Jung expuso paso a paso cómo fue informando de los hechos y recalcó que dos días después del ataque dejó en claro que también había víctimas civiles, algo que lamentó "de todo corazón".
Con ello rechazó implícitamente su dimisión, exigida durante todo el día de hoy por los partidos de oposición, que también pidieron la formación de una comisión parlamentaria de investigación.
La canciller Angela Merkel también mostró un cierto distanciamiento hacia Jung en su primera declaración sobre el tema, durante una rueda de prensa junto al secretario general de la OTAN, Anders Fogh Rasmussen, en Berlín.
"Desde el principio dije que si queríamos contar con la confianza (en Afganistán), debíamos mostrar una transparencia absoluta. Siempre he presionado (...) para que hubiera un total esclarecimiento. Por ello, el actual ministro de Defensa tiene todo mi apoyo para aclarar lo que a lo mejor ha de ser aclarado todavía", dijo en respuesta a la pregunta de si todavía apoya a Jung.
Por su parte, el nuevo ministro de Defensa, Karl-Theodor zu Guttenberg, aseguró que hasta el miércoles no tuvo acceso a los informes que no fueron publicados "en el anterior periodo lesgislativo" (las elecciones generales alemanas tuvieron lugar el 27 de septiembre).
Esta mañana y al comienzo de un debate en el Bundestag sobre la ampliación de la misión alemana en Afganistán, formada por 4.500 soldados, zu Guttenberg anunció la dimisión del jefe del Estado Mayor del Ejército alemán, Wolfgang Schneiderhan, y del secretario de Estado de Defensa, Peter Wichert, después de que se les acusara de no facilitar toda la información sobre el ataque.

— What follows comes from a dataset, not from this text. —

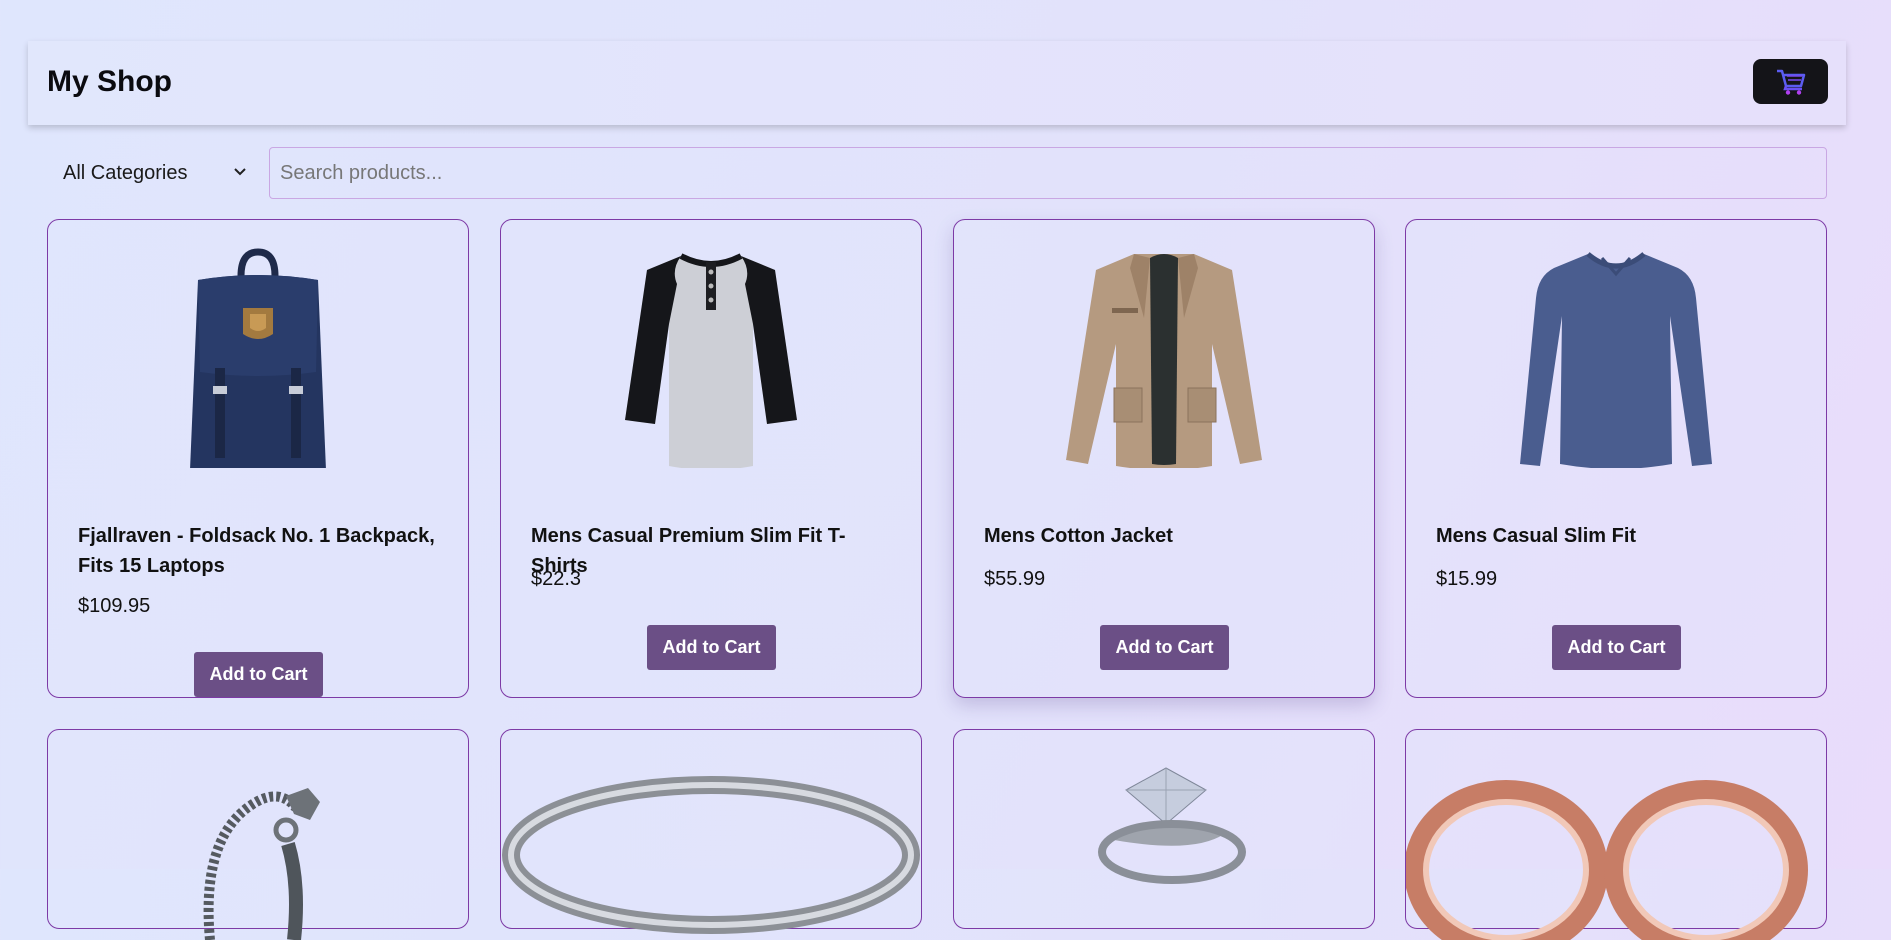 The image size is (1891, 940). I want to click on category-select: All Categories, so click(152, 173).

Los hechos se produjeron inmediatamente después de que el influente diario alemán "Bild Zeitung" asegurara en su edición de hoy que se encubrieron datos.

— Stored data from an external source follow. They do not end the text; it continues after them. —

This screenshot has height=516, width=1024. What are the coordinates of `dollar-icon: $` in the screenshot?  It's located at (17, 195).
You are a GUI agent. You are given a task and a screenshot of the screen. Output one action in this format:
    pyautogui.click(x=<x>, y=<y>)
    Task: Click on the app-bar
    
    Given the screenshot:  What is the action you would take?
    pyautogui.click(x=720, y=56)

"Bild Zeitung", apoyándose en vídeos y un informe militar, asegura que en total hubo unos 142 muertos, entre ellos de 30 a 40 civiles, una cifra que coincide con la de la estimada por la OTAN.
Tras el bombardeo de los dos camiones de combustible efectuado por aviones de la alianza militar OTAN, Schneiderhan asumió la responsabilidad de los hechos, pero minimizó el resultado.
Fue el coronel alemán Georg Klein quien dio la orden de atacar los camiones cisterna, que habían quedado varados en el lecho de un río en la región de Kunduz y cayeron en manos de los islamistas talibanes.
Según una investigación del gobierno afgano, que apunta a 69 víctimas mortales talibanes y 30 civiles, los civiles se habían acercado a los camiones en busca de combustible.
A principios de noviembre se supo que la fiscalía general de Alemania investigará si la orden de bombardear fue lícita en el sentido del derecho internacional.
Hasta ahora, el gobierno alemán no habla oficialmente ni de "guerra" ni de "conflicto armado" en Afganistán. Los fiscales aspiran a despejar esta duda antes de decidir si Klein cometió un delito.
Al parecer, la decisión de bombardear sólo podría haber sido tomada por el comandante de la Fuerza Internacional de Asistencia a la Seguridad (ISAF), el general estadounidense Stanley McChrystal.
El coronel Klein sólo podría haber ordenado un ataque sin consultar a McChrystal en el caso de que sus soldados se encontraran ante una amenaza directa, algo que no ocurrió.